The attack and release parameters can often be overlooked, but they are essential in determining the resulting sound of the compression process. Both of these parameters are durations expressed in milliseconds due to the rapidly and highly varying amplitude quality of audio signals, especially at common human hearing ranges .

Attack and release respectively set the amount of time that the compressor will take to activate and deactivate once a signal has exceeded the threshold. This means that when our incoming signal goes above our set threshold, the compressor will be activated, and the amount of time that it will take the processor to fully apply the gain reduction ratio is determined by the Attack parameter. The longer the attack, the more transients will be allowed to pass through unaffected by the compression process . Shorter attacks will do a better job at containing transients, such as percussion or rhythm guitars. Longer attacks will yield a smoother and more natural compression, which better lends itself to instruments like vocals and bass.

An attack parameter of 100ms does not mean that the compressor will take 100ms to activate. It means that the compressor will take 100ms to reach full gain reduction after it was activated. Recall that the compressor activates each time the input signal lands above the set threshold. Between 0ms and 100ms, the attack will gradually open the compressor so that the full ratio is applied at 100ms and after.

The Release determines how long the compressor will take to deactivate. Just as with the attack, the release is gradually applied over time, meaning that if we have a release time of 250ms, it will take the compressor 250ms to go back to not affecting the signal after it has gone below the set threshold.
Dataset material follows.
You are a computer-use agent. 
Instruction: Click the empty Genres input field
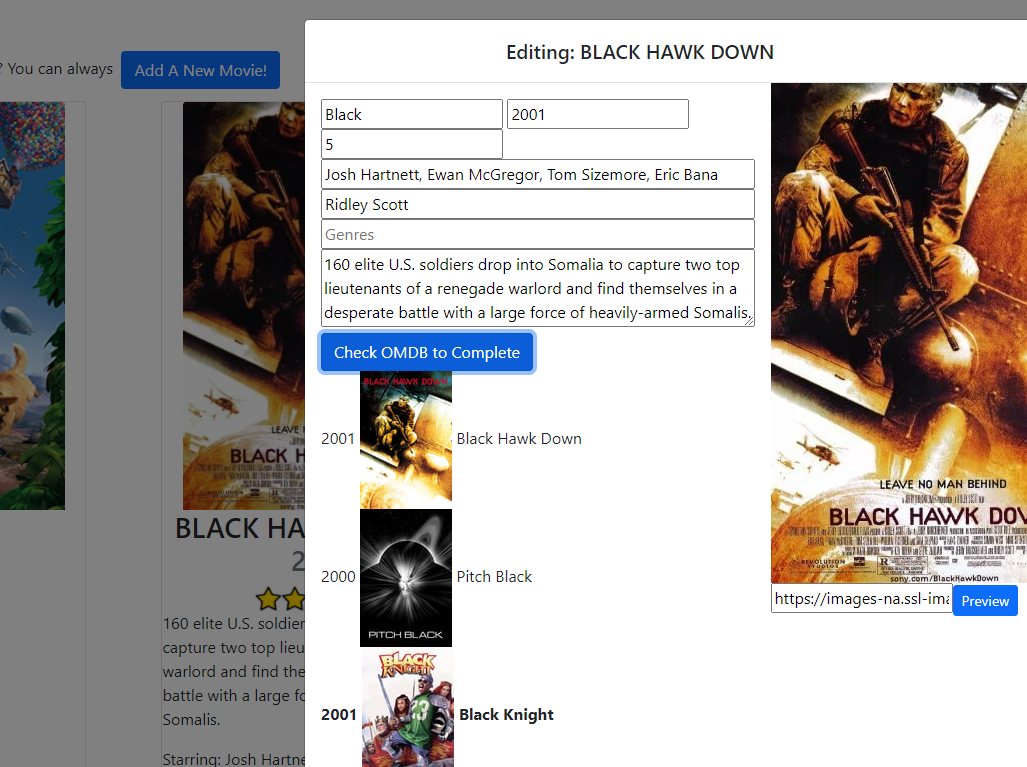tap(537, 234)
Short release times allow the compressor to go back to not affecting the signal before a new transient goes past the threshold, and it may result in jumpy loudness events, which can be effective for some percussive scenarios and for sound design. On the other hand, longer release times are useful for maintaining a more consistent and natural sounding compression process, which can be beneficial for vocals and acoustic instruments.
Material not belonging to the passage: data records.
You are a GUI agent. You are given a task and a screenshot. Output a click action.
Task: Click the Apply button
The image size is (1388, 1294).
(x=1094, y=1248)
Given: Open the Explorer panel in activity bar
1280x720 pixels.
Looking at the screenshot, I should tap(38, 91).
There's a bit more to the story. It turns out that Attack and Release will continue to affect the signal as long as the signal remains over the Threshold. This means that in reality, the compressor's time constant slew the signal, smoothing variations to the signal as long as the compressor is active. In other words, Attack and Release are the lag of the compressor as the signal get louder and quieter, respectively.

Even though threshold and ratio define how our compressor operates, attack and release are fundamental to give character to the compression process. Audio signals tend to be very dynamic, varying a lot over short periods of time. For this reason, it is important to experiment with these four parameters to deeply understand the compression system. The interactions and relationships of these parameters will drastically alter the sonic results of the compression process.

Make-up Gain

It is commonly said that compressors make things louder, and although this is not necessarily wrong, it certainly is a misconception. Compressors reduce the dynamic range of our signal by lowering the amplitude, based on the ratio, of the peaks that land above our threshold. By doing so, they make the overall loudness of that signal more consistent. The compressed signal also gets quieter instead of louder. However, because we now have more headroom between the peaks of our signal and the point where our mediums distort, we can further increase the level of our signal to cover up this range. We do this by applying the Make-up Gain parameter.
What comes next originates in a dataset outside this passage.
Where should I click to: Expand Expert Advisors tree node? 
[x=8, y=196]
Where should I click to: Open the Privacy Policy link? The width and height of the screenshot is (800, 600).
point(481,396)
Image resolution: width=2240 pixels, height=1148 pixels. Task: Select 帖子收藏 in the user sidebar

The Make-up Gain parameter, defined in dB, is used to make the compressed signal louder after the peaks have been lowered. This allow us to make the quieter parts of our signals louder without having the loudest parts of our signals distort the mediums that are receiving them. This is precisely why there is an assumption that compressors make things louder, but the fact that you can further push your signals does not necessarily mean that you are required to.